I shall Pm you tomorrow I need to pretend to go sleep as my DS2 keeps making tents, trapping cats and running around my head... its getting a little bit annoying now!

Dear Chaos. I am recently separated after many years marriage. I feel your pain, and everything you feel. Some days I can hardly move or breathe for the ache. I cant seem to summon up all the crap stuff about how he was at the end, am yearning for the happy times - made me cry when you said 'see him, smell him and kiss him'. And you ARE in mourning, but it will get better - and someone will love you as you deserve to be loved. Take care

Jellykat Mon 31-Dec-12 21:34:11

I did the freedom programme, it was amazing meeting other women who had been through the same as me. Much laughter, some tears, much support and met some brilliant women - all confidential of course for safety, so a lot of respect and trust in place..

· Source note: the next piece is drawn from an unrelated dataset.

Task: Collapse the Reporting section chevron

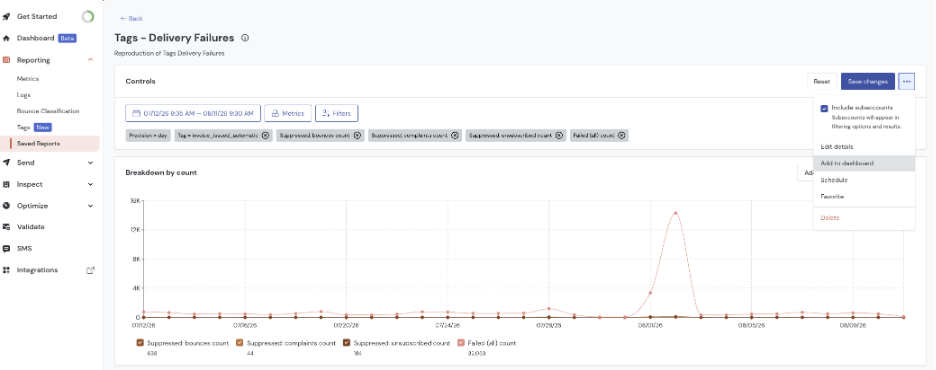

I then went on to do 'The Recovery toolkit' programme (still with Womens Aid)
which was about us as individuals (not our abusers), it included info about assertiveness, boundaries and self esteem. It was an incredible experience!

The Freedom Prog. is a rollover programme, usually one morning/afternoon a week (think its @ 9 weeks?), the Recovery toolkit is the same but 12 weeks long. I shall never forget what i learnt. You get a lot of printed handouts to keep for future reference.

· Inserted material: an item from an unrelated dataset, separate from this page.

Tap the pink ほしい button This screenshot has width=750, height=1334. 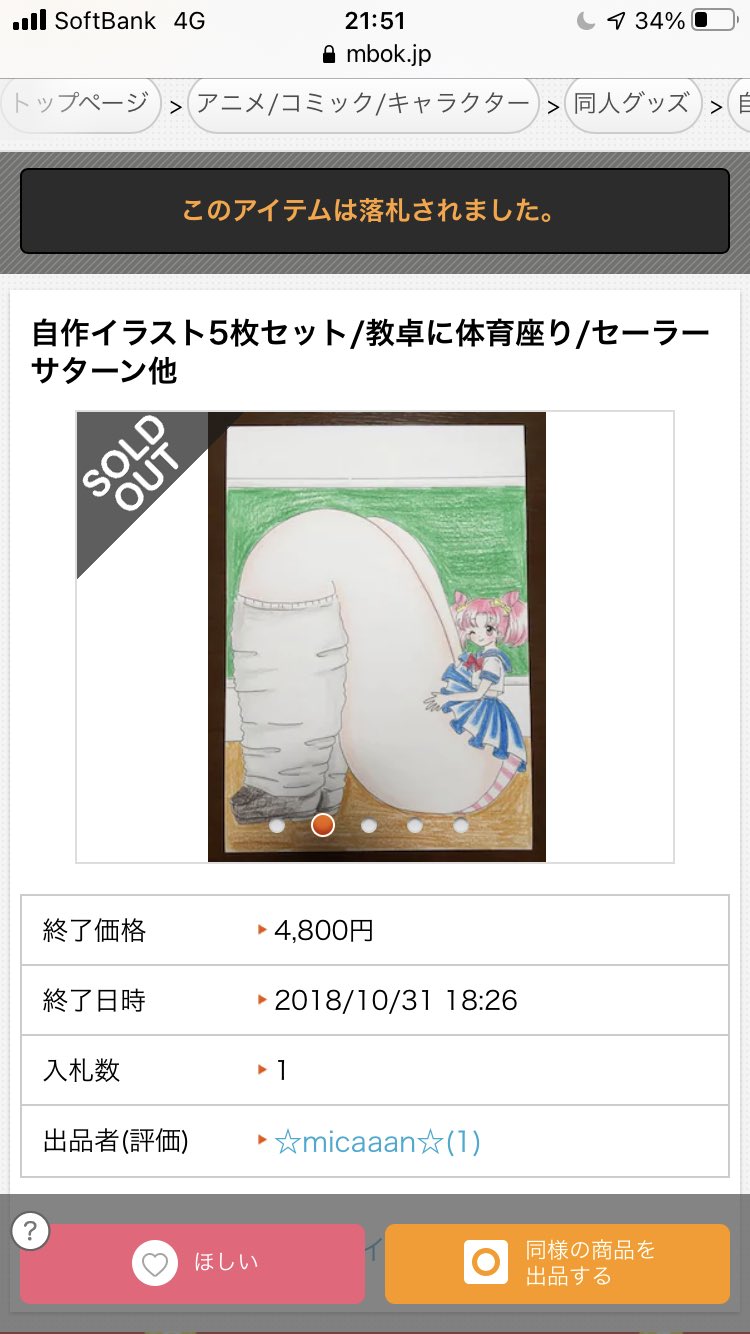tap(192, 1264)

Chaos if you ring WA, you can find out where your nearest is, and when the next batch of sessions start, its all free.

Allergictoironing Mon 31-Dec-12 23:00:46

Oh my I need to go out for a few hours more often - I come home to find Chaos has turned the corner into angry Chaos! Yay congrats hun, you sound a LOT happier grin

Thank you everyone. Had a non descript happy ny message that said just that.

It's pathetic, he's round at mutual friends, managed to get his shit together pretty quick, do the shop and has had one or ten and happy new year is the best he can manage, at 12.25?! Mutual friend managed a text at midnight. It's been an eye opener to his priorities!!!

I am still not eating, although am trying. Still struggling to sleep, but today has brought me acceptance and peace. I have had a whole 2 gins and spent it with family and honestly? Even though I cried, it's been the best new year yet. The words I've heard from those around me have been of great comfort, including all those on MN.

Am not going to text back, it doesn't merit a response. This is who he is and I deserve more!

Happy new year!!!!

I feel a bit bugged that he's managed to 'just get on with it', but I know I've grieved for it properly and can now begin the process (which I hope is not too long!!!) of the next journey. Without him.